Linear TV still dominates in US

31 October 2011

NEW YORK: Consumers in the US spend over 150 hours a month watching broadcast content, with linear viewing still responsible for the vast majority of this total despite the rise of online services.

Horowitz Associates, the research firm, surveyed 1,046 broadband internet users aged 15 years old and above to gauge emerging habits in this area.

It revealed that the "non-traditional" viewing time recorded by television content, via digital platforms like Hulu and YouTube for example, has reached 10.8 hours a month.

However, this equates to just 7% of the total amount of time spent consuming broadcast content in the same period. Live TV viewing accounted for 149.4 hours.

Overall, some 54% of the internet population now play back broadcast material through "alternative platforms" at least once a week.

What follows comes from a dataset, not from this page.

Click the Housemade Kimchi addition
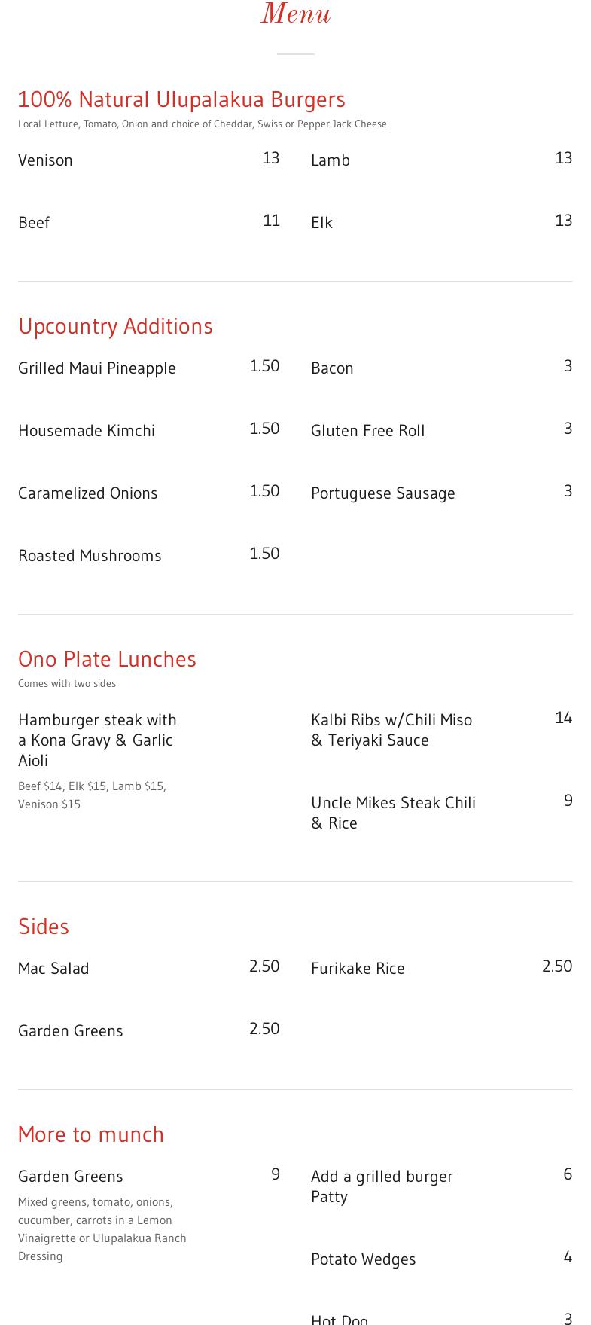591x1325 pixels. (87, 431)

Among 18-34 year olds this figure rises to 74%. This group spent 10% of its entire viewing time watching non-linear formats.

Moreover, members of this demographic also devoted more time to traditional television, on 167.7 hours per month, 18 hours ahead of the norm.

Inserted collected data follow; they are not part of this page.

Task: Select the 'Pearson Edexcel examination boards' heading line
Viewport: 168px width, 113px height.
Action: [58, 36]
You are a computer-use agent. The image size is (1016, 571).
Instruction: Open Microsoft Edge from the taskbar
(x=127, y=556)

YouTube remains the most popular digital channel for broadcast material, although ESPN has assumed the top spot for sports content, as did CNN for news and HBO for premium content.

Turning to advertising, the study stated that the frequency with which respondents reported clicking on banners and pop-ups had grown by 127% year on year.

"While at the very margins non-traditional video platforms may erode traditional TV viewing, it is becoming increasingly clear that there will be a net gain for media brands, advertisers, and consumers," said Adriana Waterston, Horowitz Associates' VP, marketing and business development.

"This will come hand in hand with a big shift in consumers' viewing patterns and expectations about accessing, sharing, and otherwise controlling their TV viewing experience, not only on alternative platforms but on the traditional TV platform as well."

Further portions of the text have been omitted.